On my 64, I had a front disk conversion from Eckler's that I put on back in the 80's. Now I want it original so I put it back to drums all around. I really hated the way drums would always pull to one side or another. So to give them the best chance to succeed and because everything was fairly rotten, I replaced everything from the brake pedal to the drums.

New (to me) backing plates in the front.













New brake lines, hoses, wheel cylinders, springs, shoes and drums.












same thing in the back, except I still had my old backing plates. 












Up top, new booster, master cylinder and DOT 5 brake fluid.

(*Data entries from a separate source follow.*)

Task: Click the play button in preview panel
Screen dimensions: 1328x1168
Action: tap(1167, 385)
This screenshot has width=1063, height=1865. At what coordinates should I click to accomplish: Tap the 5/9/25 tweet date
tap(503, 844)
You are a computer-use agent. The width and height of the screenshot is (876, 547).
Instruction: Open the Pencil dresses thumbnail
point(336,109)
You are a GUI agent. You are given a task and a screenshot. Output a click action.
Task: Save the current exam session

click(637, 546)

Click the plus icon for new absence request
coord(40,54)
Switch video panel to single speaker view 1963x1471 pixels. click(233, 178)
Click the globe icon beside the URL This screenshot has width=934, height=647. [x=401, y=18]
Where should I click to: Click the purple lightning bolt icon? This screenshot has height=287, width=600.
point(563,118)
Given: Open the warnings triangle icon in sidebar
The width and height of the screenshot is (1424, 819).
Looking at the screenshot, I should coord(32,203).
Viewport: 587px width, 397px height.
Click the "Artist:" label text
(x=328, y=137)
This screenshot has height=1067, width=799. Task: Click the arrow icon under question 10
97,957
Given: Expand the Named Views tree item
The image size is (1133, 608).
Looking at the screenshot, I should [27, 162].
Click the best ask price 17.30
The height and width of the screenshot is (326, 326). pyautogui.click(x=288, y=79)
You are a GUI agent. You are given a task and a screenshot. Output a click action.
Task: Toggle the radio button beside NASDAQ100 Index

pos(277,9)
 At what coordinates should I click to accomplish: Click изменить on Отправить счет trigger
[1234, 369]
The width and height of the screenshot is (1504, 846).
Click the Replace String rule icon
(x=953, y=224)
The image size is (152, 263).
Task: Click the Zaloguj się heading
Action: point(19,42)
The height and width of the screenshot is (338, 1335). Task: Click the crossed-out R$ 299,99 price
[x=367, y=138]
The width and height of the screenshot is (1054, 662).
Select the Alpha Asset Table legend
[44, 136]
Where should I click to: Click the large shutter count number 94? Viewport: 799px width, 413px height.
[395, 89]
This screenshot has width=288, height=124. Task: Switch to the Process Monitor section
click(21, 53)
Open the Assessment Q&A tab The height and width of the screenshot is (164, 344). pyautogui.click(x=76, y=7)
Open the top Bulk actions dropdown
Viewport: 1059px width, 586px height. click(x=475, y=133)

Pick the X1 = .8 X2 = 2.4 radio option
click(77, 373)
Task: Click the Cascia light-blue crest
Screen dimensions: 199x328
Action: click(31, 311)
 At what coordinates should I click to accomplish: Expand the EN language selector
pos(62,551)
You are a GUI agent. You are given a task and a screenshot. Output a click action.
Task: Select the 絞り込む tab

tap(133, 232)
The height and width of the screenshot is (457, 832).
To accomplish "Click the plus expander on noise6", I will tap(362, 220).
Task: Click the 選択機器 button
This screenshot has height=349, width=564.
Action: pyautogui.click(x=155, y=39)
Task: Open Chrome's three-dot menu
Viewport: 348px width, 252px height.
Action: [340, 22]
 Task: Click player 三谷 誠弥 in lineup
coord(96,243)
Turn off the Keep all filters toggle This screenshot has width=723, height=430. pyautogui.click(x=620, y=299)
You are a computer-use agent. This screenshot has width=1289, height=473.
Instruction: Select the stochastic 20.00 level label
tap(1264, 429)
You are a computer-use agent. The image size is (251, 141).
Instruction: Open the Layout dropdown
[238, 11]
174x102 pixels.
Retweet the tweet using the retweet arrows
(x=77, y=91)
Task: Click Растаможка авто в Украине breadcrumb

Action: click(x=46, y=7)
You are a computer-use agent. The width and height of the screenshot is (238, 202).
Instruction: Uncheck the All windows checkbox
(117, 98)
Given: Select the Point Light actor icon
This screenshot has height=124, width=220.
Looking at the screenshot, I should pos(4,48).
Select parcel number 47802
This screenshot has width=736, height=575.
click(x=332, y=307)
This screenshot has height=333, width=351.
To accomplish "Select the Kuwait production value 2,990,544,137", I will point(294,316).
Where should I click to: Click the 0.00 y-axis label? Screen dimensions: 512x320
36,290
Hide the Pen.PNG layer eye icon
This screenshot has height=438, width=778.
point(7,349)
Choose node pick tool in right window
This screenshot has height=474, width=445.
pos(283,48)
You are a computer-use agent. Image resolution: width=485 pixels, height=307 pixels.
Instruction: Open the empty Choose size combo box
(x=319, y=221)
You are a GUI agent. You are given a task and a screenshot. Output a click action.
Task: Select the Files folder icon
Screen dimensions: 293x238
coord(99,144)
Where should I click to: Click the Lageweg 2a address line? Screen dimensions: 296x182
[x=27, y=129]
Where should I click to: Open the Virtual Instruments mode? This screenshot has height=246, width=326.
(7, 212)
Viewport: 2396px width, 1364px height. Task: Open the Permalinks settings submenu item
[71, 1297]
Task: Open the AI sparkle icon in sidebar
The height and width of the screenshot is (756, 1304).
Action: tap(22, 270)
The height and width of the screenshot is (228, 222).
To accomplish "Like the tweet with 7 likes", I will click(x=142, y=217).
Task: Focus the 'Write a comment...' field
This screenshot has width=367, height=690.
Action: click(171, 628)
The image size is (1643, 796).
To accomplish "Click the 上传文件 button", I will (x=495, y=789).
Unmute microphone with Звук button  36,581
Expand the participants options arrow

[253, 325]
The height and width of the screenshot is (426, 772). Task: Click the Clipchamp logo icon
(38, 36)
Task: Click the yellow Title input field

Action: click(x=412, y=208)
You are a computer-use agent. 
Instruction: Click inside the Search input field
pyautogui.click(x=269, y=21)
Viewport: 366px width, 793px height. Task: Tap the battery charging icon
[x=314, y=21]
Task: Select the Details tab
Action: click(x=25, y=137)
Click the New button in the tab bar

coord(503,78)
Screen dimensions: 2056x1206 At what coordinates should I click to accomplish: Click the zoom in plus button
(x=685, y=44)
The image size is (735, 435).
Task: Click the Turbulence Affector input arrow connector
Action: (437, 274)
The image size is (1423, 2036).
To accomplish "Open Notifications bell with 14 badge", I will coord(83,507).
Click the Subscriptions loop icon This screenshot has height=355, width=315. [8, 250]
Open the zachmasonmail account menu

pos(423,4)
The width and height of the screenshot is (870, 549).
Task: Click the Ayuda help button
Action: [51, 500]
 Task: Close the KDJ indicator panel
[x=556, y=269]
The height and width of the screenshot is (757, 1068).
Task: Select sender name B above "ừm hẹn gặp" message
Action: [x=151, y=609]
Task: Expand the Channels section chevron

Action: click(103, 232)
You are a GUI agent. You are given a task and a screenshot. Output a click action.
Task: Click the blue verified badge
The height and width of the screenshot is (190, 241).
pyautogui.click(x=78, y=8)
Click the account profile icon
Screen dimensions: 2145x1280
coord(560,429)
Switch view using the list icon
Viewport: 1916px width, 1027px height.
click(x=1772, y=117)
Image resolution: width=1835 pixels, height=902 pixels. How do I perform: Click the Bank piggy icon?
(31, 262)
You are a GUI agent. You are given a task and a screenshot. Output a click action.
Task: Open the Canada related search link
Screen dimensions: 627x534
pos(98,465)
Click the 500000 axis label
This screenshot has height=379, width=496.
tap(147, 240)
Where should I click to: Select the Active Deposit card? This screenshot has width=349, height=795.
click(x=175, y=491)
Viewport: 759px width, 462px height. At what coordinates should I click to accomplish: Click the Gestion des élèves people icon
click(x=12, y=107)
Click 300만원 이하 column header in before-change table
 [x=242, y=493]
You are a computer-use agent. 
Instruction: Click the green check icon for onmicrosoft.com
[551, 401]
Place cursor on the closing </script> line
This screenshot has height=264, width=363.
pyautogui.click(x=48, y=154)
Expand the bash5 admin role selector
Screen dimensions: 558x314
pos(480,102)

Still a work in progress, I didn’t get much time to get things settled in before it went to the body shop.


----------



## jackhopper (Mar 16, 2011)

looks good when you put the drums back on do not for get to adjust the brakes with a little drag do all four the say way it should help stop your brake from pulling if your brake shoes are not arced on the ends the will pull, if that happens take the drum off if the brake shoes are hitting on the ends and not the middle sand the ends to match with the roundness of the drum in the old days they use to do that ,but with disc brakes bring standard now days no knows the old ways of drum brakes. all so since they are not self adjusting depending on how much you drive the car you may have to adjust your brakes from time to time,i hope this info. helps you out.


----------



## mr box (May 26, 2006)

stock drum brakes are not that great and safe with out a dual master you guys need to up grade just incase one brake line blows its not fun trying to stop a 3000 pound car with no brakes


----------



## dcairns (Jan 5, 2010)

Yes, dual master cylinders are a bit safer, but I put over 100,000 miles on this car back in the 80's on a single master cylinder and am still alive. The truth is such failures are very rare, and keeping things well maintained will practically eliminate the issue. Keep in mind that there was a reason the"parking brake" used to called the "emergency brake". It is your backup if the hydraulics fail. Not the best, with only rear wheel braking, but it can get you stopped. 

In my case, stock appearance trumps the very small improvement in safety. I used to have a dual master with a front disk conversion I did. It worked great but the booster/master cylinder and mess of brake lines was horrible looking.


----------



## plank (Mar 10, 2006)

I had a single master cylinder with no booster and my rear brake line blew and had no brakes on my old 64. The e brake sucks at high speeds on the old big cars. Go a duel master and booster for safety. abspowerbrakes.com has the 13 inch kit. I bought one and they fit great.


----------